Dimensions
160 x 240 x 25mm
An endlessly fascinating topic - combining the human desire to know the future, with our passion for riddles and puzzles.
Why do we need oracles? For thousands of years rulers and generals, and ordinary men and women, have consulted them in times of need. In this fascinating exploration of the long life of oracles Michael Wood asks where they spring from and how they are interpreted, and why we still hunger for them.
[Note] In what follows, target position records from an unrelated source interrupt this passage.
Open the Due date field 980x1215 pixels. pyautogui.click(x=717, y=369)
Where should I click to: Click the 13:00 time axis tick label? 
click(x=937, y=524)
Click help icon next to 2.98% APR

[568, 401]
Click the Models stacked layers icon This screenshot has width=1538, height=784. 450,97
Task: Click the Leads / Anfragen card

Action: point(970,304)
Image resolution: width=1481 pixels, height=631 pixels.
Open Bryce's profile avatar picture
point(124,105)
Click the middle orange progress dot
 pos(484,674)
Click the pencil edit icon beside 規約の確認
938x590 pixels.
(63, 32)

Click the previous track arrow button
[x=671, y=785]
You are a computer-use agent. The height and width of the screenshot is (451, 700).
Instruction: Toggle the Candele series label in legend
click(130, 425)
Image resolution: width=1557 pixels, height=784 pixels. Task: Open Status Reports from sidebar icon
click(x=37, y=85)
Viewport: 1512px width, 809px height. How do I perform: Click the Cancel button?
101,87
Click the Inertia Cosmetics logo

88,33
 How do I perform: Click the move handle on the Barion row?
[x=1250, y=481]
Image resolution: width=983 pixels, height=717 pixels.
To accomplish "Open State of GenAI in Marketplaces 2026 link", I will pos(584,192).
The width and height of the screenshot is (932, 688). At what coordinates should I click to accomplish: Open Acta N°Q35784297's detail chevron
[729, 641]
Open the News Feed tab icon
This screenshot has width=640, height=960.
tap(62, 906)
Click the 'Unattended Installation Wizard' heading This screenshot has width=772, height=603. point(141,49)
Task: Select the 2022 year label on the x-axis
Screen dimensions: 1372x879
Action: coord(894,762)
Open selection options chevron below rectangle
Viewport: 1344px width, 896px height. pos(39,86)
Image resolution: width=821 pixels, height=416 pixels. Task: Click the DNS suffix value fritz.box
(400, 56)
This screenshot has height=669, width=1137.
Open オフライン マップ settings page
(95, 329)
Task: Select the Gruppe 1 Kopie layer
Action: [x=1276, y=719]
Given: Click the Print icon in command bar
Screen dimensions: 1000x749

Oracles speak in riddles, and give ambiguous answers. Since earliest times, people trying to read them have argued with stunning ingenuity to twist the meaning to their desires - and equally often they get it wrong. This book examines the great stories and blunders surrounding actual oracles from Delphi and Dodona in classical Greece and to pre-Hispanic America, and at the powerful fictional oracles of literature, from Oedipus to Macbeth.
But it also turns its gaze on modern examples, in the works of Kafka and in the film 'The Matrix', in the doctor's consulting room and the astrology columns of the press. Throughout, Michael Wood combines vivid story-telling and brilliantly perceptive analysis to give a sympathetic and entertaining account of humanity's persistent belief in "signs".
Lively, engaging and revealing, 'The Road To Delphi' shows an ancient art at work, and invites us to think again about the different ways we deal with our longing for the certainties we know we can never have.